An infinite source of motivation lies within you.

What did you do as a child that required no effort to do?

Perhaps a game you played for hours and hours.

Most mornings I woke up early, closed my door so as not to disturb my three sisters down the hall, and I would tip this huge white plastic box upside down and a myriad, yes a myriad of Lego pieces would spill over the floor like a saggy Egyptian Pyramid.

I could play Lego for hours and never get bored.

During the day, I would play in the sandpit in the backyard. Again, for hours and hour.

What was it for you?

Write that down.

Think about when you were around the age of 11.

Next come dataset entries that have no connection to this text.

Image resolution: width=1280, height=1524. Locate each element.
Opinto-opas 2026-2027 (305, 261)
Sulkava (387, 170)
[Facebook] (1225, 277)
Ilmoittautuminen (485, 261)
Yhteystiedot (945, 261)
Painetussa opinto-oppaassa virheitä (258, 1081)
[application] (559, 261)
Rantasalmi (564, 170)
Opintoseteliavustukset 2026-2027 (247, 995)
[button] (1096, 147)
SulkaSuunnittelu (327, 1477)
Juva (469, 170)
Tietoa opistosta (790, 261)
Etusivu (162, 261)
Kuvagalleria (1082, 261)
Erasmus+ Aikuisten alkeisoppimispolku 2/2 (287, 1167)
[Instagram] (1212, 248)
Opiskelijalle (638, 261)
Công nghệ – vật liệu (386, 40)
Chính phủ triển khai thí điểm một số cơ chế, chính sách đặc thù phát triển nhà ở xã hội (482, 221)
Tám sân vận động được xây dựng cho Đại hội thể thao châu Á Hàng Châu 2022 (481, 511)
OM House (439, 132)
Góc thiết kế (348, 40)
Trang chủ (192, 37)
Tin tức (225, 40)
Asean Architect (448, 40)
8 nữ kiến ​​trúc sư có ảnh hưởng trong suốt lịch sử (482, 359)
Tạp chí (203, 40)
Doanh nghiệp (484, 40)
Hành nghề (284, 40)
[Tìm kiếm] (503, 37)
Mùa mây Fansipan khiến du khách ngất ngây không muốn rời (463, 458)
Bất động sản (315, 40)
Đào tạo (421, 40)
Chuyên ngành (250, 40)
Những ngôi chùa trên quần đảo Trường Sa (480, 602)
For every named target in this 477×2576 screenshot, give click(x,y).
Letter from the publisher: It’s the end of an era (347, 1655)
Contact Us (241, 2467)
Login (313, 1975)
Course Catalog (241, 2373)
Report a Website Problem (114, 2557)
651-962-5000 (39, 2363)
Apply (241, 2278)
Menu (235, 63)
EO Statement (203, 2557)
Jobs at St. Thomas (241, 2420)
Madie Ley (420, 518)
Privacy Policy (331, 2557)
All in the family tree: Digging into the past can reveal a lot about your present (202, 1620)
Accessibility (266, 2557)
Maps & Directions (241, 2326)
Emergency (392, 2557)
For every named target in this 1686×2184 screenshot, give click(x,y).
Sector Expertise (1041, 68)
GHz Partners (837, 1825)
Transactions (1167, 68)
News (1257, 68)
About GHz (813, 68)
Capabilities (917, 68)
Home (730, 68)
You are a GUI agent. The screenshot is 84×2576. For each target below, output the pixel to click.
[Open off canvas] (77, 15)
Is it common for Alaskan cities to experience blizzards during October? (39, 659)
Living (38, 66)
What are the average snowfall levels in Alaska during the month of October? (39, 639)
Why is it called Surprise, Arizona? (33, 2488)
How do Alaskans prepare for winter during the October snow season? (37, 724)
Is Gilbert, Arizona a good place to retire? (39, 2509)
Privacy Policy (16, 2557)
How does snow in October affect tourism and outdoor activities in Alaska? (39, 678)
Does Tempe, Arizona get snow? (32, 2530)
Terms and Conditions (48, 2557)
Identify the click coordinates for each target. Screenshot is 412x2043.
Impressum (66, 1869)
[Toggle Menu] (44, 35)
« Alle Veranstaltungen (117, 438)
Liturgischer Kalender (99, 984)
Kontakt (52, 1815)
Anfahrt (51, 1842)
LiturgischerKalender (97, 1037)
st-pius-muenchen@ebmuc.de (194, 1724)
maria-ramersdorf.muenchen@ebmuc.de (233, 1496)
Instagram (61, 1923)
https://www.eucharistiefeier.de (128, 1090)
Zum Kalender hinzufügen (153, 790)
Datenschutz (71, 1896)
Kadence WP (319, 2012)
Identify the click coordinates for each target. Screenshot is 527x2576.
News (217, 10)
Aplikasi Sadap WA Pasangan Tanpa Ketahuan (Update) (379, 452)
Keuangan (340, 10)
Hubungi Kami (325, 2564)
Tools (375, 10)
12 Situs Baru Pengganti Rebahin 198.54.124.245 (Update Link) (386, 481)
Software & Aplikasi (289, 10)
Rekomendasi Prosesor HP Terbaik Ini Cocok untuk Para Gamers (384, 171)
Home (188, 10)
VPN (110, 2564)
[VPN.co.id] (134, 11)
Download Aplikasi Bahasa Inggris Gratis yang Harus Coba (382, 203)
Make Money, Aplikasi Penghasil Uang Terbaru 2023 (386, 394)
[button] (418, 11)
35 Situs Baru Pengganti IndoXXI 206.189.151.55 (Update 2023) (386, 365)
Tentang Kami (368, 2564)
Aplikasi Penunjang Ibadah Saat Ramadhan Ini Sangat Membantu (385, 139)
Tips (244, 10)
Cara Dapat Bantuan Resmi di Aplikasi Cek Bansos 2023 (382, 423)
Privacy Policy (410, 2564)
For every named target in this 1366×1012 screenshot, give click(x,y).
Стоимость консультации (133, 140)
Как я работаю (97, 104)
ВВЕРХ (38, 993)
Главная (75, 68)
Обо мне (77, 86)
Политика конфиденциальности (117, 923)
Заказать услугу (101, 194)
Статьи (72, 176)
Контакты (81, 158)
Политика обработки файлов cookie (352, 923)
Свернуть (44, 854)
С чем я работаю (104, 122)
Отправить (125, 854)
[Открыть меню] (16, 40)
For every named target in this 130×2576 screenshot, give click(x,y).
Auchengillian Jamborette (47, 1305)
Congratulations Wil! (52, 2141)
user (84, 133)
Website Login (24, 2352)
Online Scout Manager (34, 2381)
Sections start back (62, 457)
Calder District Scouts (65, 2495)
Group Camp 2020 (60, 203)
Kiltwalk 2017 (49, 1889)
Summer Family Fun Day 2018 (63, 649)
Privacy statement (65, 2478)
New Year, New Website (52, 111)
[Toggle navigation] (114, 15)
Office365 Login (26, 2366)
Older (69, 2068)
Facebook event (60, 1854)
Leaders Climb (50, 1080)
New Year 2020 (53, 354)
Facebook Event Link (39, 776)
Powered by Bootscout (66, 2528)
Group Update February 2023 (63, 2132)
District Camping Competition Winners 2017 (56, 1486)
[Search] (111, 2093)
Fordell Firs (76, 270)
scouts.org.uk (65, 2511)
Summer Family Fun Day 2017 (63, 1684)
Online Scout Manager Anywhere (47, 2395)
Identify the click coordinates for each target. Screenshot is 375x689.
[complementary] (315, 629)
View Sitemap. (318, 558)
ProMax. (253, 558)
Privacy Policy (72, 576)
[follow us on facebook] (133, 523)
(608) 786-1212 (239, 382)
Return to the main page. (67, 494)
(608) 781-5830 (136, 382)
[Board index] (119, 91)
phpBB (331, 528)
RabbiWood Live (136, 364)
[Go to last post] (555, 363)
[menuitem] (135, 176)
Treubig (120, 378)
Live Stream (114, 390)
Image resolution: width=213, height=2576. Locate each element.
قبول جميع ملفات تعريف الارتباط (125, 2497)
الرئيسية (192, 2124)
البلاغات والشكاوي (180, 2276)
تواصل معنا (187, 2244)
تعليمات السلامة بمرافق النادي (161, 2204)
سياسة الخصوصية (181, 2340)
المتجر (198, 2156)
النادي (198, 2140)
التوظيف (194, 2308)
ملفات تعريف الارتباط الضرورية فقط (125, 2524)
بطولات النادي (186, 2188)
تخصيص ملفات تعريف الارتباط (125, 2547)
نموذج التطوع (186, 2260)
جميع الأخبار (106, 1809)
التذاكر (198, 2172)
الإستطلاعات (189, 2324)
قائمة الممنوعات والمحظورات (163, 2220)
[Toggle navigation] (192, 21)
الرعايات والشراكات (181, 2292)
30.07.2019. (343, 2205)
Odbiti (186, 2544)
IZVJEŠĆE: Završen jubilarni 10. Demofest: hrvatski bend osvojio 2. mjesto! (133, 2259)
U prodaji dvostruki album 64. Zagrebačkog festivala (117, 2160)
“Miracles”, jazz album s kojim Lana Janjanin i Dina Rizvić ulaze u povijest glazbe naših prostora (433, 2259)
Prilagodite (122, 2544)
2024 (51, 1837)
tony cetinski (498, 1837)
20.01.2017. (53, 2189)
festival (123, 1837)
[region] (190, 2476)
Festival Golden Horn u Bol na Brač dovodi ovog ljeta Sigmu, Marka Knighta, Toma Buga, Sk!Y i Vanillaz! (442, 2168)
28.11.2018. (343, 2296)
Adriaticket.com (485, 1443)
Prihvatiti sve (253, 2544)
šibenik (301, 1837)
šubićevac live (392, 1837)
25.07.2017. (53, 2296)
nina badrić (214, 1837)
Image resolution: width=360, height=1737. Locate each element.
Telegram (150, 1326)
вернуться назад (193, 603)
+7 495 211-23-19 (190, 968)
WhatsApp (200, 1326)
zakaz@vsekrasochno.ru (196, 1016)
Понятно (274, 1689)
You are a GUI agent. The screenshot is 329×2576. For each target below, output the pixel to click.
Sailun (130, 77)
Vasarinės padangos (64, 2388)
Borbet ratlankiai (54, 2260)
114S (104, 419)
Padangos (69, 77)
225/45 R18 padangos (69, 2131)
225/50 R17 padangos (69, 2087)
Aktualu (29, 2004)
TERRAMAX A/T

What memory stands out as a moment of true awe about something you saw.

For me, it was when a musician came to my elementary school and showed my class a keyboard synthesiser.

It made voices, sound FXs and I even got to have a turn.

I distinctly recall making some pressings on a single key in front of the whole class.

The keyboard had been set to play quite a phat little square tooth sound actually.

The musician told me to press it in time with an in-built drum beat, also causing me to lose my shit too.

The way an 11 year old does.

Eyes popping, month dropping.

That was the day I fell in love with sythns, drum loop machines and making far out sounds.

It was a true moment of awe for me.

Remember one for yourself yet?

That feeling of awe has motivated me through my whole life.

It inspired me to give over seven years of beatboxing and vocal sound FXs workshops and performances to children in schools, family fairs and public new years eve shows.

It’s been a lot of fun.

Such a long time, and never tiring of the endeavour that causes me to feel awe.

Awe as in awesome.

So many people, especially teenagers and children say awesome.

Us adults are known to say it too.

The thing that brings you awe is a signal that you’re close to the source of your infinite motivational power.

Now say ‘infinite motivational power’ as if shouted out into a great canyon.

Now do the whispering version and make it seem to go on forever.

I’ve been reading, Pathways to Bliss by Joseph Campbell.

Simply brilliant.

I skipped to the chapter on Personal Myth and, while riding to the Chamber of Commerce in Beverly Hills in an uber yesterday, this book said it in a way that I had been looking for.

‘You might ask yourself this question: if I was confronted with a situation of total disaster, if everything I loved and thought I lived for were devastated, what would I live for?’ p.88

‘What would lead me to know that I could go on living and not crack up?’

He says, put aside Maslow’s Hierarchy of Needs and Wants and think outside of that model.

Imagine some new part to the hierarchy, perhaps a simple circle around the triangle?

Here’s the first one I got when google imagin’ it?

orobourous

Is it possible that you have a need and a want outside of food, air, water, shelter, friends, sex, recreation and transcendental meditation?

Something that is capable of motivating you to action at anytime, not just if you were faced with total disaster?

At 35 years of age, Carl Jung realised that his work had been primarily focused on people with psychosis, however he had never thought to apply his understanding of the unconscious mind for well-balanced adults too.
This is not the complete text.